The party didn't stop there. Released for the 1957 model year, the Dauphine was an economical version of the 4CV and its eventual successor. It made a memorable public appearance after a model was bestowed on Queen Elizabeth II. As the Dauphine evolved, later models were released such as a luxury version known as the Ondine and a sport version known as the Gordini. Unfortunately Lefaucheux never saw the Dauphine reach production due to a fatal accident in 1955. Lefaucheux's successor, Pierre Dreyfus, would go on to unintentionally change the way Renault would design and manufacture their vehicles.
The first model under Dreyfus, the Renault 4, was designed to fill the absence of a family-orientated car. Dreyfus called for a folding rear seat to give more storage space. However, in order to do this, engineers learned that the engine would need to be mounted in the front instead of the rear. It was successful, and the R-4 was designed as a five-door hatchback and officially broke Renault into the passenger car market and changed the way they would design cars. This would later lead to models like the compact Renault 16 and the Alliance, which went on the win Motor Trend's "Car of the Year" in 1983, despite the fact there was a separate award for imported cars.
AMC and Eventual Privatization
By the late seventies, Renault came to an agreement with the American Motor Corporation that allowed AMC to purchase 46.4 percent of the company in an exchange where Renault would import AMC cars to Europe and AMC would import cars from Renault. Unfortunately, Renault's tenure in the US fluctuated in sales throughout its history, and, after recording a $1.5 Billion loss and falling further in the US market, Renault sold its remaining stake in AMC to Chrysler.
Seeking a new direction, the company invested in engines that helped win the 1992 F1 Constructors' World Champion title by teaming up with the Williams racing team. The Williams team, using Renault engines won each of the next five years.
By 1995, the French state's share of Renault dropped from 80 to 45, allowing the company to privatize in 1996. The nineties saw the release of cars like the upscale Safrane and the van-like Twingo car, which were hits that helped Renault recover from its losses. By '99, the company purchased the Romanian automobile company Dacia, and signed a joint-venture through a cross-shareholding agreement with Nissan.
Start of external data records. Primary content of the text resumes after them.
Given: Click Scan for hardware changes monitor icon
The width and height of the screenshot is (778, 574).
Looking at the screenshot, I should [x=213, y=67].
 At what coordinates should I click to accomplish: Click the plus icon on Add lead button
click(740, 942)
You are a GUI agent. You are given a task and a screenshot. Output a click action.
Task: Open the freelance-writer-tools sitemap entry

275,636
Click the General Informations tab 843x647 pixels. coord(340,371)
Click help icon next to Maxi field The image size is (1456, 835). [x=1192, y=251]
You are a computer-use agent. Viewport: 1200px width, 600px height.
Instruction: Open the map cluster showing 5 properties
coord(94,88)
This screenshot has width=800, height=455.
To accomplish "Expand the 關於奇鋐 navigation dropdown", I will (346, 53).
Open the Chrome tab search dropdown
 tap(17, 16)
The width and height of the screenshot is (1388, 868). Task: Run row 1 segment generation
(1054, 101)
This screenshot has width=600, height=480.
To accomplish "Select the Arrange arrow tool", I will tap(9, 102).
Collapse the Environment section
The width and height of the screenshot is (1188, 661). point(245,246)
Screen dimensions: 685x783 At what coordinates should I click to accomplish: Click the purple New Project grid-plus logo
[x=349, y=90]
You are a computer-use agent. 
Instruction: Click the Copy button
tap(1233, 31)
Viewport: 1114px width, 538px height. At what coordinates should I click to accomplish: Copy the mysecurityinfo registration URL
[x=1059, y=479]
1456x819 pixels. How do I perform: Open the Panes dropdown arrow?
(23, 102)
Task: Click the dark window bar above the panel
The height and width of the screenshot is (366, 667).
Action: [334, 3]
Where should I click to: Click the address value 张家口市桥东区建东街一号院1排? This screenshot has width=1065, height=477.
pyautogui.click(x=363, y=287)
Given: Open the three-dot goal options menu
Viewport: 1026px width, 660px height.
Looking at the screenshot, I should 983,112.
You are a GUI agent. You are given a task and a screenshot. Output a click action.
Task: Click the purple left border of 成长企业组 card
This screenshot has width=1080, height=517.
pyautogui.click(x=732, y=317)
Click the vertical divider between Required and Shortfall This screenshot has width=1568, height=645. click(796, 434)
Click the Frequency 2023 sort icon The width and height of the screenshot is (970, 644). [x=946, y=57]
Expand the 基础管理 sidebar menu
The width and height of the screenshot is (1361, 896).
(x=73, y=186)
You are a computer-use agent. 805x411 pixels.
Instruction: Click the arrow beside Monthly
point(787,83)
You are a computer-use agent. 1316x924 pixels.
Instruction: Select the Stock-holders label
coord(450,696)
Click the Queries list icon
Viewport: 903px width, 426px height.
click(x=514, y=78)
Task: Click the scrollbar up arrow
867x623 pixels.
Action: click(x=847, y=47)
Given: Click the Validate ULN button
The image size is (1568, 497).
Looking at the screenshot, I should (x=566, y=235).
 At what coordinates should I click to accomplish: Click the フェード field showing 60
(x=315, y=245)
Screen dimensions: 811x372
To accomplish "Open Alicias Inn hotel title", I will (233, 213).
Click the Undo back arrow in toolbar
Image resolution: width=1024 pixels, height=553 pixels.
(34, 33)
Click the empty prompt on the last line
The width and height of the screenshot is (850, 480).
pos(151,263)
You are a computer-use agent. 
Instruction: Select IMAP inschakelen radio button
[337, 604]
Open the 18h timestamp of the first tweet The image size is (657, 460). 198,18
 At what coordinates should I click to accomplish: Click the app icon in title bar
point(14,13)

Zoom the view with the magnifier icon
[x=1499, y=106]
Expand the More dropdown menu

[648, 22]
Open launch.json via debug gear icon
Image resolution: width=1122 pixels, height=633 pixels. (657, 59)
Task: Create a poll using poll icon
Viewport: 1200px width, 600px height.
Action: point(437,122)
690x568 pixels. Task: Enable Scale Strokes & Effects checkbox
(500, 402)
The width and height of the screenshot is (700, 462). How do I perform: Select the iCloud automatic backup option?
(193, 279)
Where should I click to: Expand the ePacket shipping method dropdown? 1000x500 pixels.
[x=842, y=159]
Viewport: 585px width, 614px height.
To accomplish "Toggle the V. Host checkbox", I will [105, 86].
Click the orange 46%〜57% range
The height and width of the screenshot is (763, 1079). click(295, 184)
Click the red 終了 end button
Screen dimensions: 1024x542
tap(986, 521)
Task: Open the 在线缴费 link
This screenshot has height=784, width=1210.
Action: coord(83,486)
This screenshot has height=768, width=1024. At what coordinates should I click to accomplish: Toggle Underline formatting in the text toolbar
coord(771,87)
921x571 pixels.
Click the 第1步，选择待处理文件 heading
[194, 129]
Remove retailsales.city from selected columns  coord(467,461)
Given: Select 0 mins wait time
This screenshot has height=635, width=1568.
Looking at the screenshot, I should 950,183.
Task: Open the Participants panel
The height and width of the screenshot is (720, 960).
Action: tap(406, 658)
A year later, to add to the number of companies under their agreement, Renault purchased Samsung Motors and reestablished the company as Renault Samsung Motors.
Today, Renault has a select number of vehicles that can be found all throughout the world, from Chile to Australia to China to England to France itself. Their joint venture with Nissan has made them the leading plug-in electric vehicle manufacturer, and they continue to remain true to their diverse lineup, offering models like the upscale Megane to the crossover Captur to the eco-friendly Zoe. With a recovered company and sights set on the future, one can only dream that we may once again see a Renault for sale in the US.